The Russian ambassador to the United Nations said the U.N. Security Council resolution on North Korea should be adopted soon, a sign that new sanctions should pass unanimously on Wednesday. Amb. Vitaly Churkin said Tuesday that the draft sanctions resolution is "not 100 percent perfect" but is necessary, South Korean news agency Yonhap reported. After the vote was postponed to Wednesday upon Russia's request, Churkin met with reporters and explained the draft was a "very complex document," Russian news agency TASS reported. Churkin said the Security Council must adopt the resolution because of the "specific challenges of North Korea." The Council is expected to vote on the resolution at 10 a.m., and the bill is expected to pass unanimously with Russia's support.

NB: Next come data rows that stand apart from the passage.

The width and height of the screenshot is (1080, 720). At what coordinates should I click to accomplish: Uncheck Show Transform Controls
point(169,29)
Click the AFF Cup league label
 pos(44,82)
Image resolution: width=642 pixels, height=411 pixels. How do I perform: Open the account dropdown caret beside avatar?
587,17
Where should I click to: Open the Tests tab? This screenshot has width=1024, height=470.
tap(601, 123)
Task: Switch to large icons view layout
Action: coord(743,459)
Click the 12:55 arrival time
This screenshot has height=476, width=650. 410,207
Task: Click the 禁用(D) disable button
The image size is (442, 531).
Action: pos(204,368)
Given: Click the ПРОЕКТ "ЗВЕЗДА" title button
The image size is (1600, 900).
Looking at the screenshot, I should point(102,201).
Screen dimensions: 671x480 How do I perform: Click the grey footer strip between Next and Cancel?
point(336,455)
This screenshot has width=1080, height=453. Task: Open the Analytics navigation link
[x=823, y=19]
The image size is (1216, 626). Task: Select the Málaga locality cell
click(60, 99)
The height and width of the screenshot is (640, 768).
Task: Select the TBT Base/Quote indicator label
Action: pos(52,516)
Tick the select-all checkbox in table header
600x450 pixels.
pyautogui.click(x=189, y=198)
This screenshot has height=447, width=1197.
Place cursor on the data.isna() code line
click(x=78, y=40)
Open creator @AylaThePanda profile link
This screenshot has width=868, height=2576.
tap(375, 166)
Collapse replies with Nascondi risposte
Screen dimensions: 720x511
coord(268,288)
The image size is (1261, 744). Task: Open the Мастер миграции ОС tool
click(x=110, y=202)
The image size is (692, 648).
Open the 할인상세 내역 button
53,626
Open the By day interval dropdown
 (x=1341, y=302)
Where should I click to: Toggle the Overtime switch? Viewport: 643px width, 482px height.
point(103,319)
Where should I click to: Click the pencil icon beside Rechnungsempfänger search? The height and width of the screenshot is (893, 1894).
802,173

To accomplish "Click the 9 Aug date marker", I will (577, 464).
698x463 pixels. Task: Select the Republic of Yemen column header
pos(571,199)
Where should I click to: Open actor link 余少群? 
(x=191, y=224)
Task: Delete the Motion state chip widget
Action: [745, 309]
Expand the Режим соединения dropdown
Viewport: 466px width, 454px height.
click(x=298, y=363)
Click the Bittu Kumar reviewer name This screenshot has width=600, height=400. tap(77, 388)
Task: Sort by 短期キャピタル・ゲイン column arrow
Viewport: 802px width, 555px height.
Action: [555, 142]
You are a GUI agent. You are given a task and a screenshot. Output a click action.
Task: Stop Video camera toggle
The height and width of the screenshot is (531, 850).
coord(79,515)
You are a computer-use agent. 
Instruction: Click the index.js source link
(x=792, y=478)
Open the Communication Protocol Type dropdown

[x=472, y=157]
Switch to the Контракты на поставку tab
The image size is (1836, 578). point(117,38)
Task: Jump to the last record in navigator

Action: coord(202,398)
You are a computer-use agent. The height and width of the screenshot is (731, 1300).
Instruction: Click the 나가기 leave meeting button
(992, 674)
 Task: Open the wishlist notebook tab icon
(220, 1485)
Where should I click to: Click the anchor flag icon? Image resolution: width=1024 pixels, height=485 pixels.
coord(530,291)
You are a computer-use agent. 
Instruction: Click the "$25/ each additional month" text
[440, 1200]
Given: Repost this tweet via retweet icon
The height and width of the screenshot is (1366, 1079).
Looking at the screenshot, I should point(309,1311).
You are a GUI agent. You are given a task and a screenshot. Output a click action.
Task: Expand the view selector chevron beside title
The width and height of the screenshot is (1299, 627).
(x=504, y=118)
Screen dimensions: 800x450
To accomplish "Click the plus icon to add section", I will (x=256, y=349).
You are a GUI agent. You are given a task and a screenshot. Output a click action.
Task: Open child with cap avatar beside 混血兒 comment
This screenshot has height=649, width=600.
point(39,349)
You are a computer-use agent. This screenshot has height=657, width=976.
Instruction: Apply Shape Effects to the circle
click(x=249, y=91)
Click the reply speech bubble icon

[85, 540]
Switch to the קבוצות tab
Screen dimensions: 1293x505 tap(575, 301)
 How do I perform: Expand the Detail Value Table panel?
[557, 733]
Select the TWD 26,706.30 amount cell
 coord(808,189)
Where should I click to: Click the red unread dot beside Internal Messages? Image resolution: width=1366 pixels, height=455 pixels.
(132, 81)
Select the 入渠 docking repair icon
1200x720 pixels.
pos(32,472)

China and the United States already agreed on the details of the draft resolution last week, and after Russia disagreed with the draft's details on Feb. 25, U.S. and Russian delegates had worked overtime to fix some of the terms and conditions. Churkin said the United States did not accommodate all of Russia's requests but that the two sides are trying to achieve consensus. A clause on banning aviation fuel exports to North Korea has been eased, according to TASS, after the Russian side requested a revision. The revision would allow for North Korean commercial airliners refueling at Russian airports to receive jet fuel so that its planes can return to their point of origin, Pyongyang.

The Russian delegate also requested the removal of Jang Song Chol from the blacklist of individuals. Jang is believed to be the Russia-based representative of Korea Mining Development Trading Corporation, but Churkin said Jang is "not even in Russia." According to the U.S. Treasury, KOMID is North Korea's primary arms dealer and exporter of goods related to ballistic missiles and conventional weapons. North Korea most recently violated existing U.N. resolutions with a nuclear test in January, followed by the launch of a satellite in February.

Russian official says U.N. resolution on North Korea 'necessary'
 
Fatboy Kim rattlin' his sabre...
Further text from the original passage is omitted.